We also, in the last two months, have got our first looks at Hank Henshaw's new abilities, Superman's new Fortress/workship and a dangerous new villain called Blanque.
Writer Dan Jurgens joined ComicBook.com to discuss the last couple of issues, and how they're going to play into what you se next.
First off, in the time since we spoke last, you revealed via Twitter that this series will only run for 8 issues. Is the plan to have one long storyline that will make a nice collected edition?
I think that's the best plan for any limited series. And, yes, this will culminate with an ending that is very true to the characters and story overall. I'm quite happy with what we've done and where we're going.
Can you say yet whether you (or DC) have longer-term plans for Superman, Lois and Jon once the series is over?
Right now, my focus is entirely on these characters and this story. It's an important story for the Superman mythos and I want to make sure it's as good as it can be.
Okay, into the stories proper: In a world where the community is basically just wiped off the map and both Superman and Blanque vanish, is the Rusty Ridge massacre something that we'll be coming back to? It seems like it would be something that concerned authorities.
I have a couple of ideas on how to refer to it and certainly hope to do so. It's certainly of interest to Joshua Chambers, who we met in issue 2. We'll see him again as someone who's investigating these unexplained events, and looking into the idea that they're connected.
Do you have a specific backstory and power set worked out for Blanque? If so, is it something we'll see?
Yes, I do have his backstory planned out and hope to get to it one day.
There are, in #3 and #4, a handful of very nice shots of Superman and Lois together on a plain white background. How much of that is scripted and how much of it is Lee? The mirroring works nicely for me.
That's all Lee. It's something I do a fair amount of myself, when I draw. One of the great aspects of working with Lee is that we think very much alike when it comes to what we like in comics. He is an impeccable storyteller who is able to portray the power of Superman and emotion of the quiet scenes with equal skill.
How are they going to explain to Jon that the car went to the shop and never came back after it got trashed in the Fortress?
Believe it or not, I have a story for that!
Are we going to find out how the new Fortress came to be? There's no Eradicator (that we know of) in this universe, but he does call the Fotress robot "Kelex."
He built his own version of an artificial intelligence system, which he named "Kelex" out of a feeling for what he left behind. The Fortress, in general, is not only practical but exemplifies Superman's need to retain some aspects of the life he knew.

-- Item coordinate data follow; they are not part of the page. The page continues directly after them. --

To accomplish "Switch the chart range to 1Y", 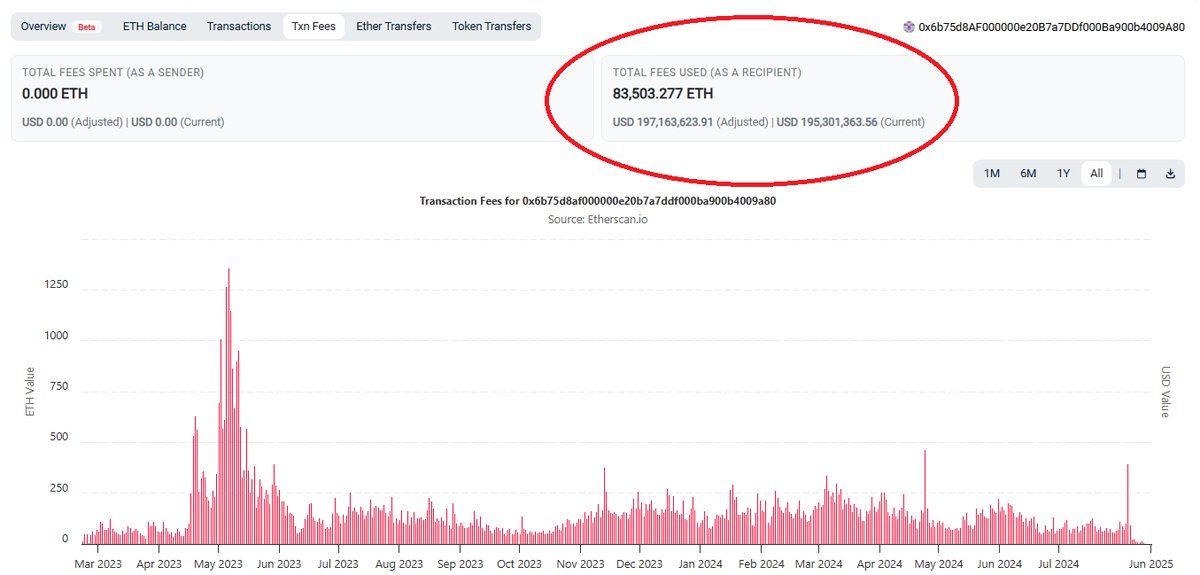I will 1063,173.
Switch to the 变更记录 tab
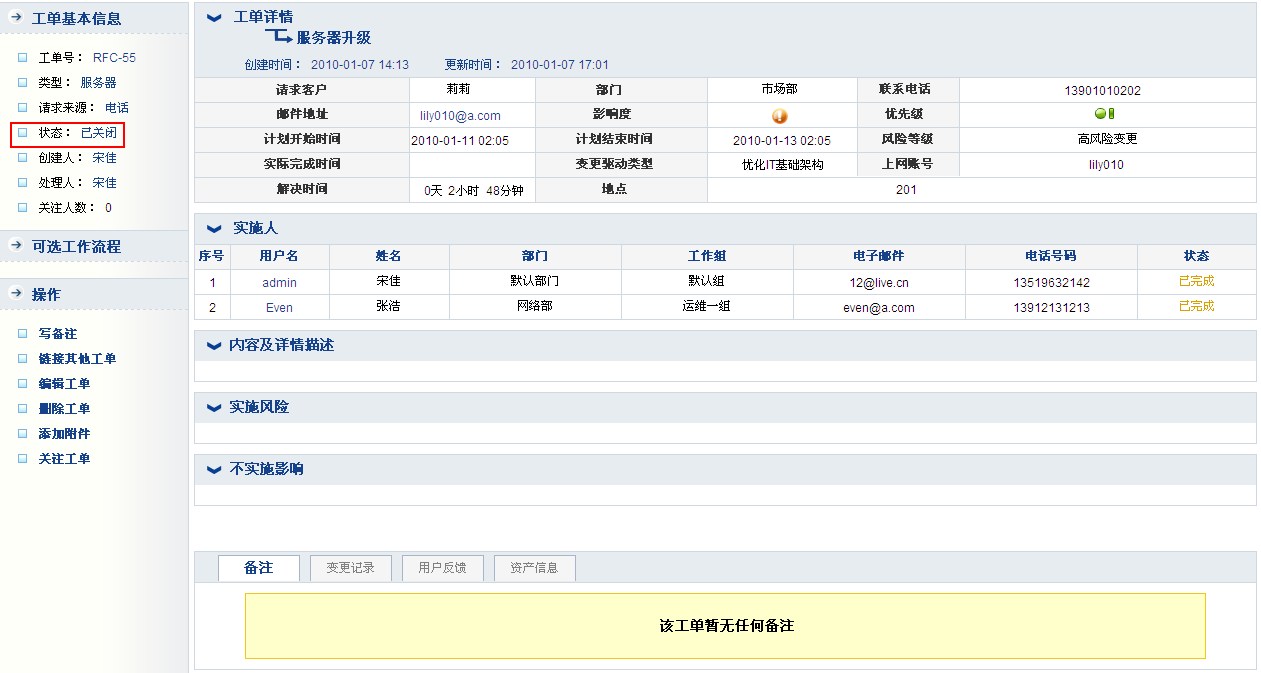The height and width of the screenshot is (673, 1261). tap(350, 568)
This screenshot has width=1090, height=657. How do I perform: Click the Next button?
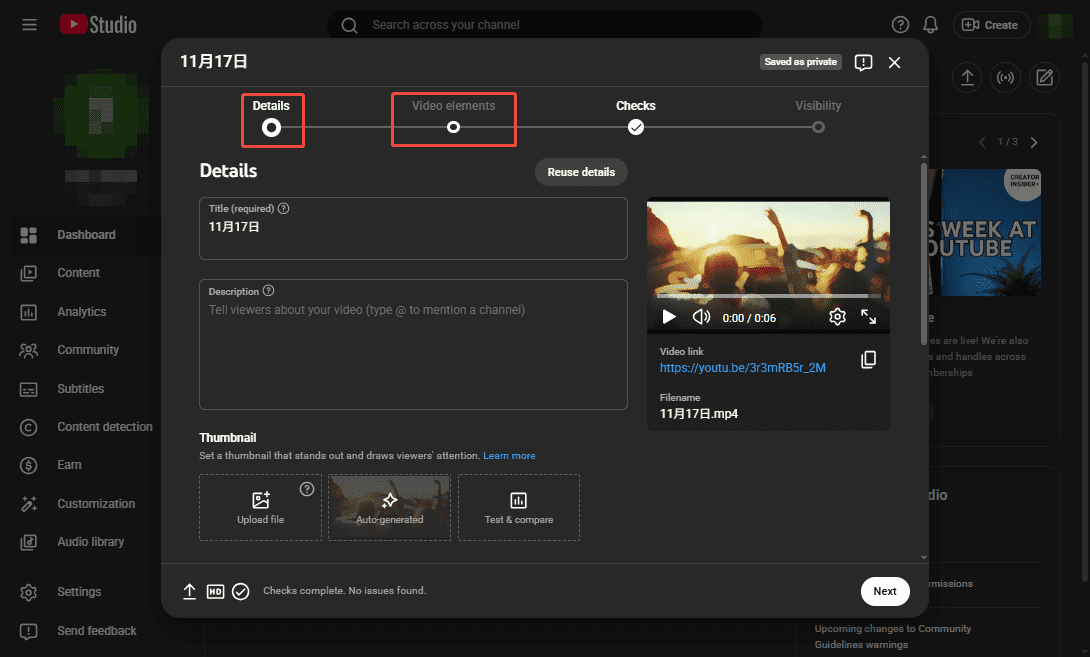click(884, 591)
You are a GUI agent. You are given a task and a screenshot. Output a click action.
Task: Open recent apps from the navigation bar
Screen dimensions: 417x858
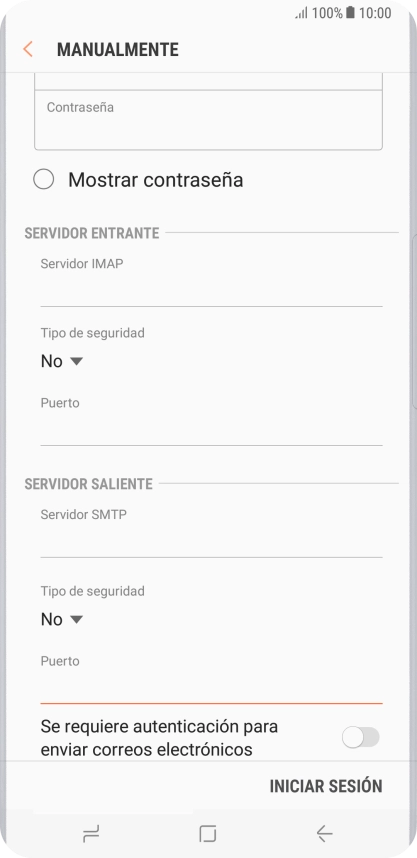(x=91, y=834)
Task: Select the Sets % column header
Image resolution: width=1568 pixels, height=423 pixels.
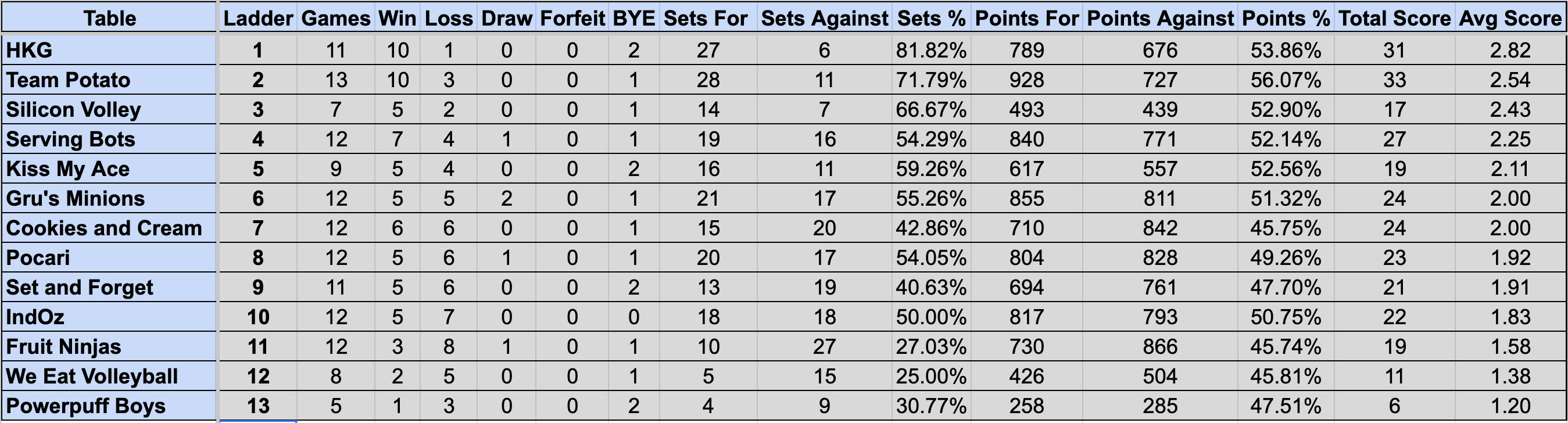Action: point(930,17)
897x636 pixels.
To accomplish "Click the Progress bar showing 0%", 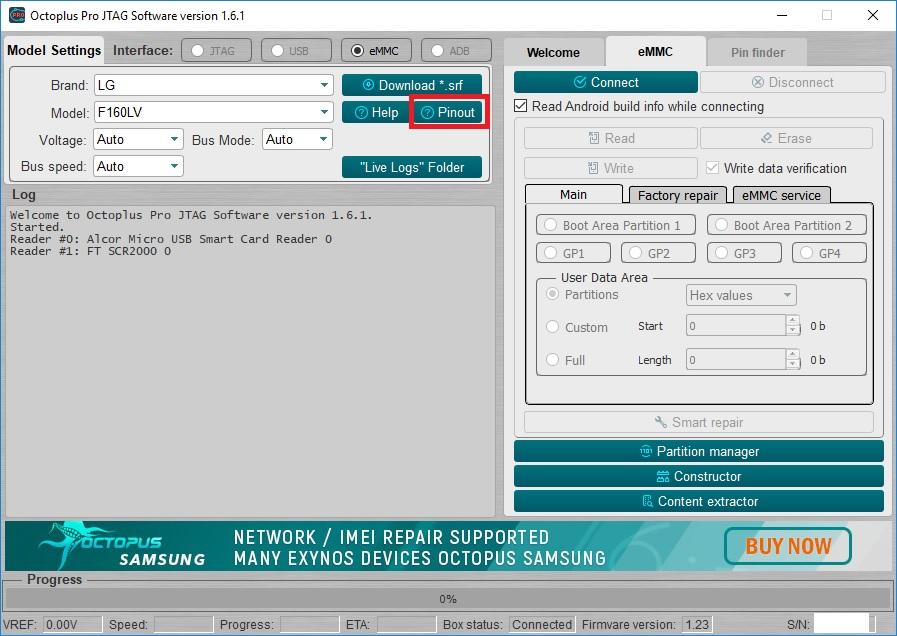I will 448,599.
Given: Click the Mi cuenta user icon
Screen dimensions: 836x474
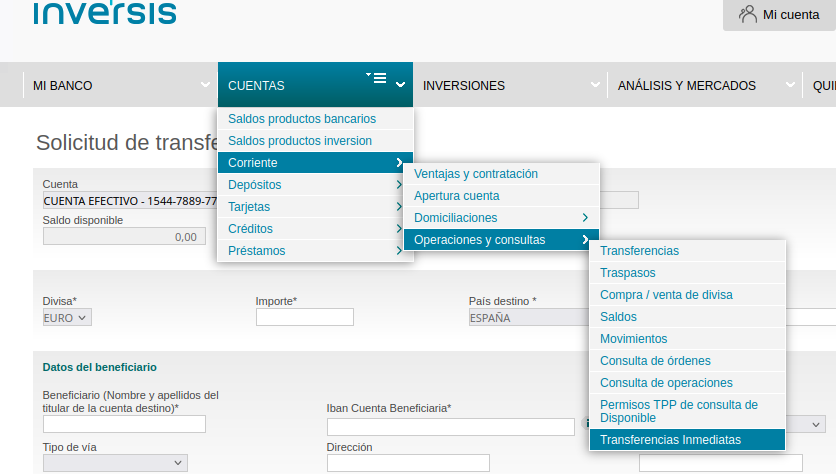Looking at the screenshot, I should click(747, 14).
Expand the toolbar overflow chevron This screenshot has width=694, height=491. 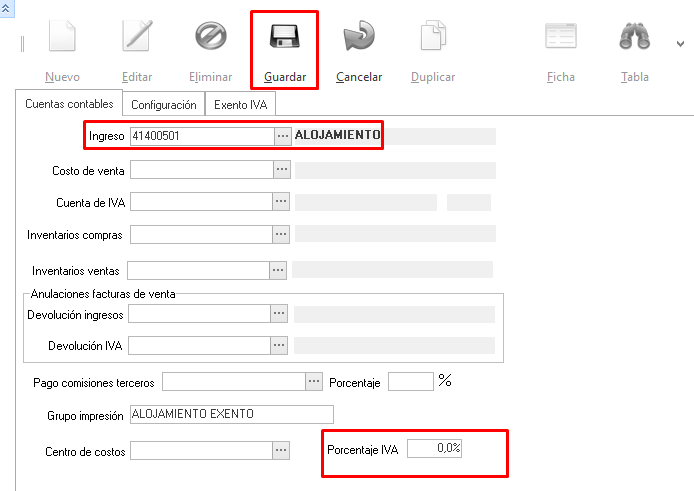pyautogui.click(x=681, y=44)
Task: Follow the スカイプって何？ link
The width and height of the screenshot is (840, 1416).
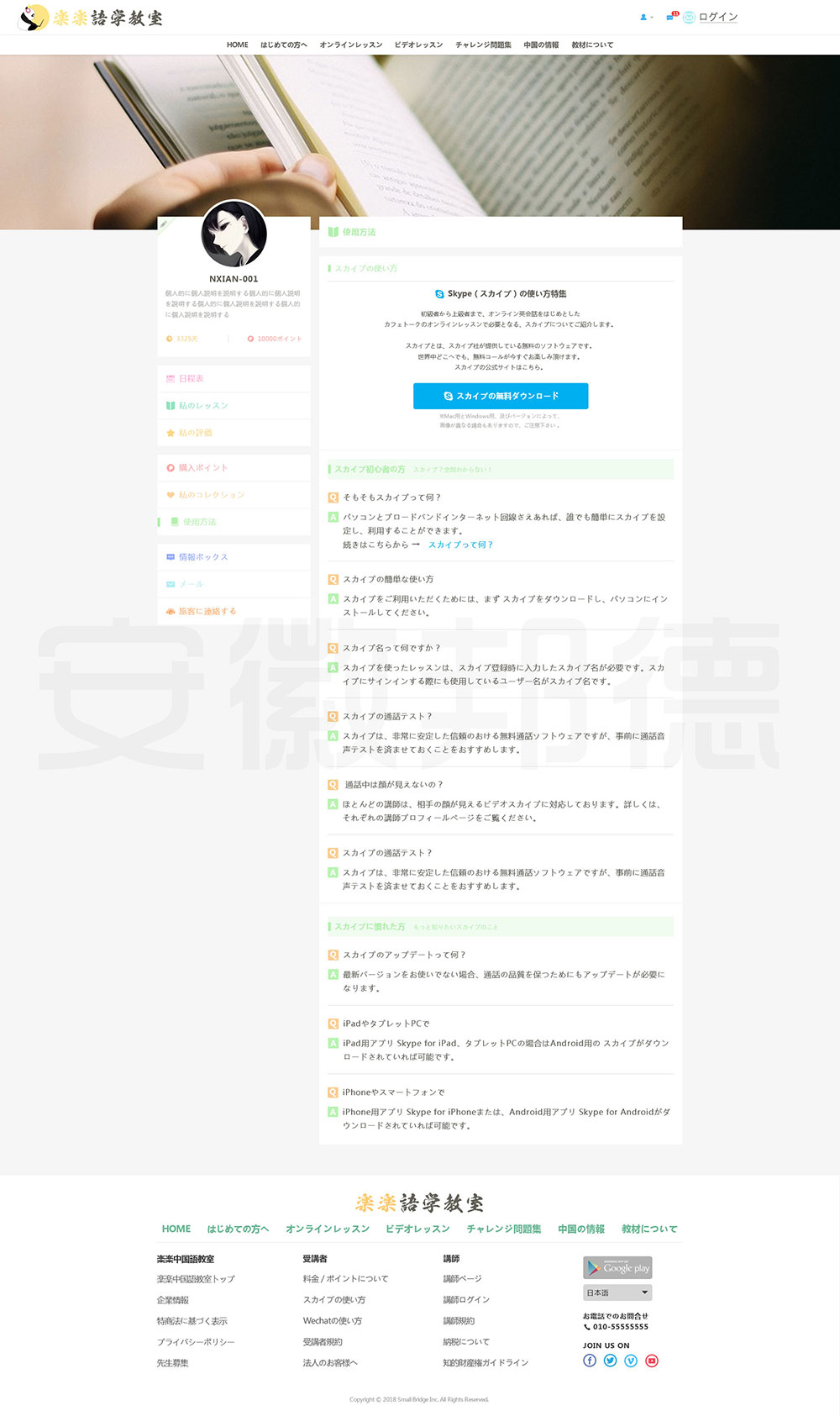Action: click(x=460, y=545)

Does Lois know about the Fortress? I can't totally tell given the way they talk about Henshaw in #3.
Yes, Lois knows he has a place.
When I was a kid, one of my best friends was a kid whose father was a plumber. He had a massive workshop out in the back yard that was distant and separate from the house. It was like an alien place to us— a place of adventure with magnificent tools and the types of things you just didn't see anywhere else. It was a work place, very separate and different from what the house, which was about 50 feet away, reflected.
So, in a way, I think of Superman's fortress like that as well. It's his work shop— a place where he puts stuff that would otherwise be a problem.
As testament to that, we saw him fight Shockwave in the flashback portion of issue 2. When he walks the through the Fortress in #3, in the present, Shockwave's armor is there, as is Blanque.
Do those Jor-El and Lara statues tell us something about what "version" of the post-Crisis, pre-Flashpoint Superman we're dealing with, or are they kind of purposefully not helpful in that way?
In a somewhat subtle way, it tells us a lot.
Is that the head of the Iron Giant, or is it the Iron Giant-like robot from Ron Marz's Adventures of Superman story?
Draw your own conclusion!
In the panel where Henshaw first wakes up, with all the cables and everything…is that intentionally evocative of the poster insert from Superman #78?
Yes. Were I to be accused of toying with the readers as I try to tantalize them, I'd have to plead guilty.
Two panels later, meanwhile, really reminds me of the cover of Adventures #468.
Again, very much a part of the effect we're going for here. It all gets down to, "Is this Hank Henshaw essentially the same or not?"
It seems that Henshaw has similar powers, but not totally the same. Are we going to get an explanation for what happened to him, where, and what he can now do?
In part, yes. But I also think this is a good place to let things unfold slowly.
Can you tell us anything about some of those Fortress prisoners?
I can tell you that you'll find out more about them in issue #5.
Has the solicitation text for #7 inadvertently given up the identity of the woman in shadows, or is there another surprise to come?
It wasn't inadvertent. I think it's more important to recognize that we put some interesting twists to it keep people on their toes.
I'm having a hard time picturing the hipster version of Bibbo who owns Ace o' Brews.
Who said Bibbo is a hipster? I mean, that would just go too far.
Obviously, the scene in Cora's office was HUGELY important, both to the Integrant story and to what's going on with Jon. Is it just me, or has Jon just put something very big and important and potentially dangerous together?
Has Jon put the pieces of the puzzle together? No.